◆ **Problem to work on**
Repeat the entries below exactly and in full.
=== Begin Enclosure ===
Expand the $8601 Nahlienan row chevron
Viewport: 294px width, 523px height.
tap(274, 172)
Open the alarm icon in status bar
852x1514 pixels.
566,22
=== End Enclosure ===
◆ **Output for this task**
Expand the $8601 Nahlienan row chevron
Viewport: 294px width, 523px height.
tap(274, 172)
Open the alarm icon in status bar
852x1514 pixels.
566,22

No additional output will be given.